Although curfews have been declared pursuant to article 11/C of the Provincial Administrations Law, with the justification “apprehending the members of the terrorist organization” and “ensuring the physical safety of the people and their properties”, jurists largely agree that the aforementioned law does not entitle the relevant senior public officer to declare such a prohibition, which would impact the rights and freedoms of the entire people living in a city or a town. Pursuant to constitutional article 13, such a restriction can only be introduced through ‘law’. Curfews declared upon the governorate’s instructions are in breach of the constitution. The fact that the framework of the curfews and the sanctions thereof are not subject to the law means that security operations conducted in this period and rights violations too are not subject to any legal supervision.

Other than in times of war, in populated areas where a state of emergency or martial law has not been declared, the security forces are not entitled to use heavy weaponry and ammunition in violation of the principle of absolute necessity without ensuring evacuation of the civilian population. During the planning, command and control of operations alleged to serve the purpose of protecting the lives of civilians from unlawful violence, it is unacceptable to perpetrate arbitrary and disproportionate force which does not accord to the duty of care expected from the state in a democratic society. The lethal force used by the government of Turkey in the aforementioned provinces and districts is currently in gross violation of the principle of proportionality to be ensured between the intended objective and the force used for this purpose in a democratic society.

The environment of conflict unfolding has turned human rights defenders into targets of state violence and political assassination. President of the Diyarbakır Bar Association and human rights defender Tahir Elçi was killed while he was delivering a press statement whereby he called for an end to security operations and resumption of peace negotiations.

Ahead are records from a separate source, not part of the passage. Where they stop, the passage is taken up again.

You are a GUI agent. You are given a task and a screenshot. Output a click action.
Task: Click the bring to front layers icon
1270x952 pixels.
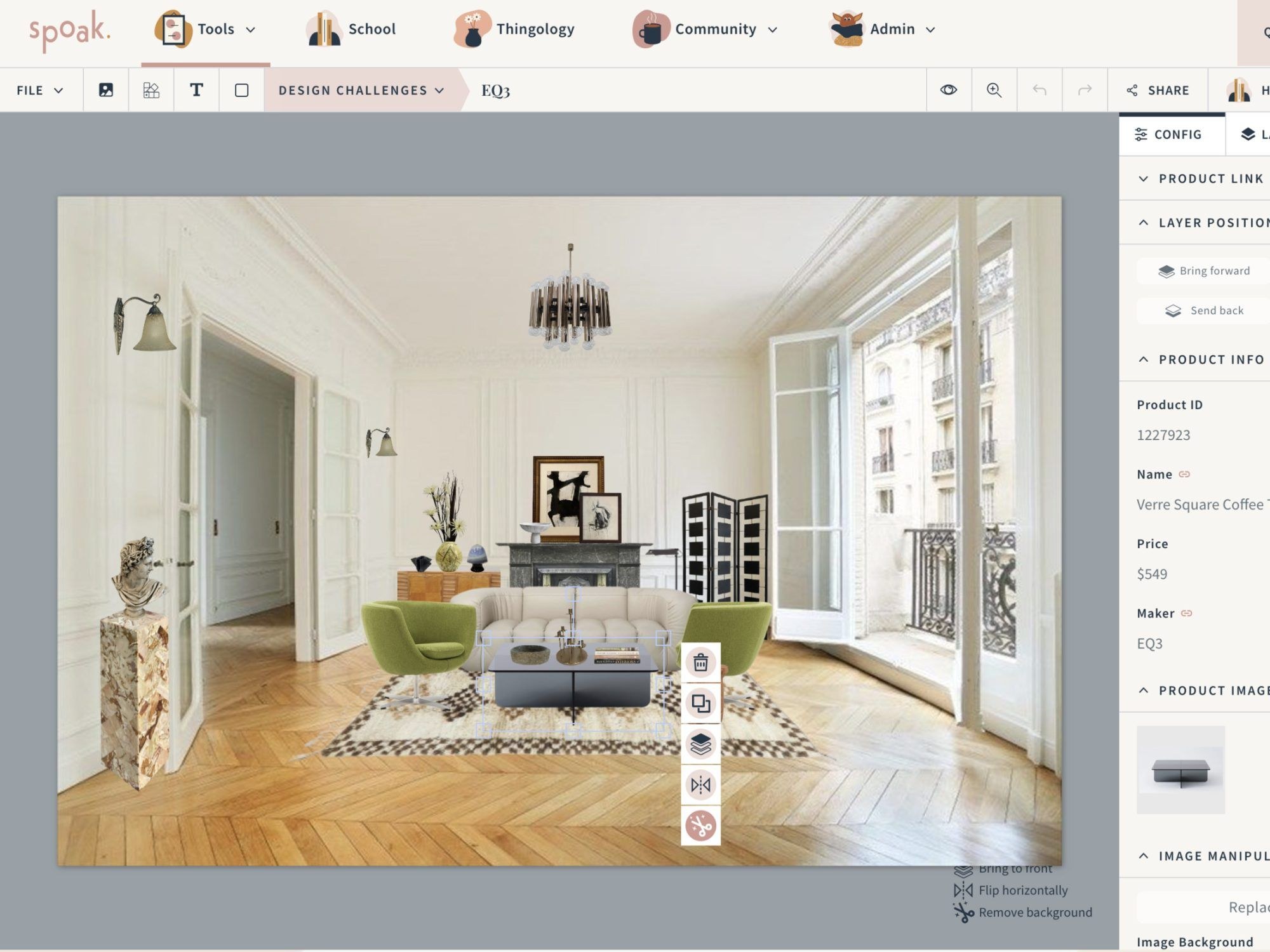coord(700,744)
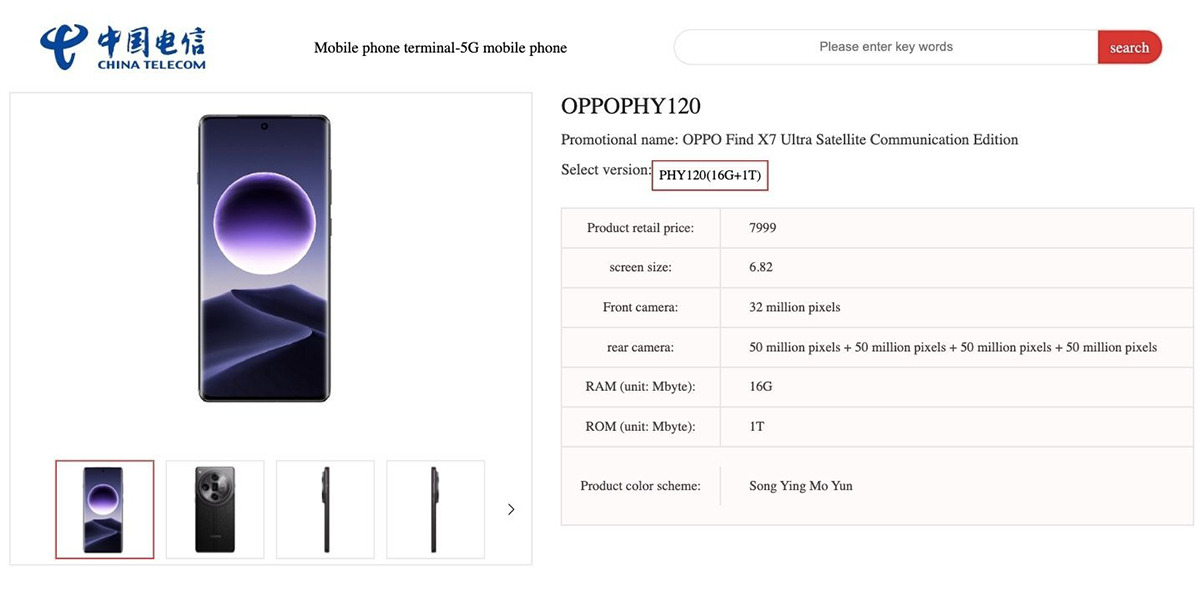Click the 1T ROM value
Viewport: 1200px width, 612px height.
(757, 427)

The situation is dire and our call is urgent!

As civil society organisations we demand the international community to remind the Government of Republic of Turkey that:

  • curfews declared in the absence of any legal basis are unacceptable,
  • lethal force cannot be used by any means whatsoever in a disproportionate and arbitrary fashion,
  • during security operations obligations stemming from international human rights law, international criminal law as well as the humanitarian law cannot be suspended,
  • human rights organisations, professional organisations, representatives of local government and of the Parliament, struggling to end, identify and penalise right violations and to reflect the process in total transparency to the international community, should be supported, and
  • we call for a bilateral ceasefire, the cessation of conflict and the resumption of  peace negotiations to be carried out in an official and transparent manner in the presence of independence observers.

 

Signatory members of the Coalition Against Impunity

Batman Bar Association, Diyarbakır Bar Association,  Helsinki Citizens’ Assembly – Turkey, Human Rights Agenda Association, Human Rights Association, Human Rights Foundation of Turkey, Şırnak Bar Association, Truth, Justice and Memory Center

[1] Updated numbers on violations of the right to life as a result of curfew by different sources are as follows: According to figures of Human Rights Foundation of Turkey’s Documentation Center, as of January 6, 2016, at least 151 civilians have lost their lives within the period of the declared curfews in 17 towns of 7 districts. According to Human Rights Association’s Documentation Unit, from the start of armed conflict in July 24, 2015 until January 6, 2016, 134 civilians living in cities with declared curfews have lost their lives. 12 people have lost their lives in the year 2016 during curfews in towns of Sur, Cizre and Silopi. People’s Democratic Party’s Information Center which also daily monitor the violations of the right to life, state number of people who lost their lives to be 152 as of January 6, 2016.